Los ciudadanos en su función pública siguen la ética de mínimos de ser justos sin causar daño, son buenos profesionales, políticos, empresarios; cuidan la vecindad, no contaminan el medio ambiente, no gritan en medio de los corredores en medio de las clases; los políticos van por el bien común, desaparece la corrupción, antes de prometer están seguros de tener la capacidad e intención de cumplir.

Se pagan los impuestos con la seguridad de que van a ser bien utilizados; los profesionales y empresarios se preparan con valores, ofrecen servicios de calidad en acuerdos justos con sus clientes. Las agendas ocultas entre los políticos, profesionales, empresarios desaparecen; se establecen relaciones de transparencia.

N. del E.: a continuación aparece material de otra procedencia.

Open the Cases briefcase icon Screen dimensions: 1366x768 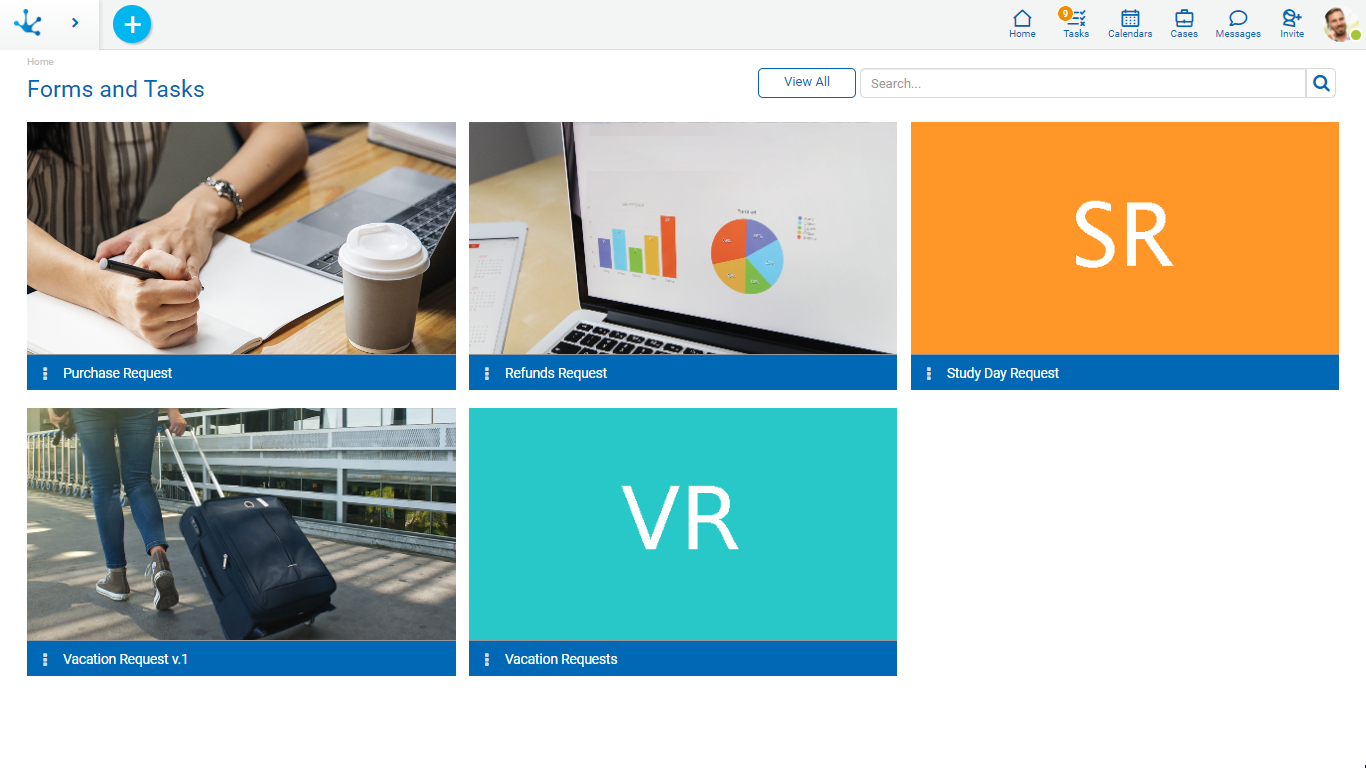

Al subir la conciencia sobre los demás se respeta la dignidad e integridad física y personal; cesan los crímenes contra la vida, las violaciones, abusos sexuales; el bullying, el racismo, acoso y cualquier forma de hostigamiento.

La vida es buena, con salud física, mental, la economía tiene destinos justos, hay trabajo y solidaridad con los débiles; hay prácticas religiosas, cultura, identidad, tradiciones, y la ley respeta los derechos de todos.


LLEGANDO AL PLANETA ÉTICA, TIEMPO DESPUÉS: los tripulantes son recibidos con sonrisa en un aire puro, con alimentos sanos, todos felices dan gracias a Dios por haber llegado al destino

Bienvenidos al Planeta Ética que en tiempos pasados se llamaba Tierra… (¡Sorpresa!) Hicieron un largo viaje para encontrar el mismo planeta precioso que habían dejado pero que habían estropeado. Unos recordaron al viejo Einstein en su teoría del viaje por el tiempo según la velocidad del movimiento.

Se deshicieron del peso de los errores de las generaciones pasadas. Los de este planeta viven en lo que en el siglo XXI llamarían pobreza material; pero son inmensamente ricos de espíritu, son felices, sin cara de funeral; tienen poco, lo necesario; hay oro y diamantes, pero se les deja entre la tierra; a nadie les interesa; perdieron el valor que un viejo demonio les dio en forma de Becerro de oro en tiempos de Moisés. Un absurdo del pasado.

Ser rico, tener cosas, divertirse, pasarla bien no es malo, en la medida que no sea el objetivo único de la vida; obtenida por medio del crimen o la explotación; negando el sentido solidario de la riqueza.

Los problemas se resuelven con buena manera. Se rescata la relación con el medio ambiente; el planeta deja de ser explotado, destruido y humillado. El calentamiento global del pasado es superado. Solo se toma lo necesario de la naturaleza.

La nave que inicialmente había partido con el nombre Utopía es rebautizada con el de Realidad. Un sueño se ha alcanzado.

Habían recordatorios a los he habían hecho posible el planeta: Dios, el bueno, del amor, del misterio; de todo lo visible e invisible; Confucio, Buda, Lao Tse, Cristo, Gandhi, Mandela, Madre Teresa, Francisco, usted y muchos más que colaboraron en este gran proyecto.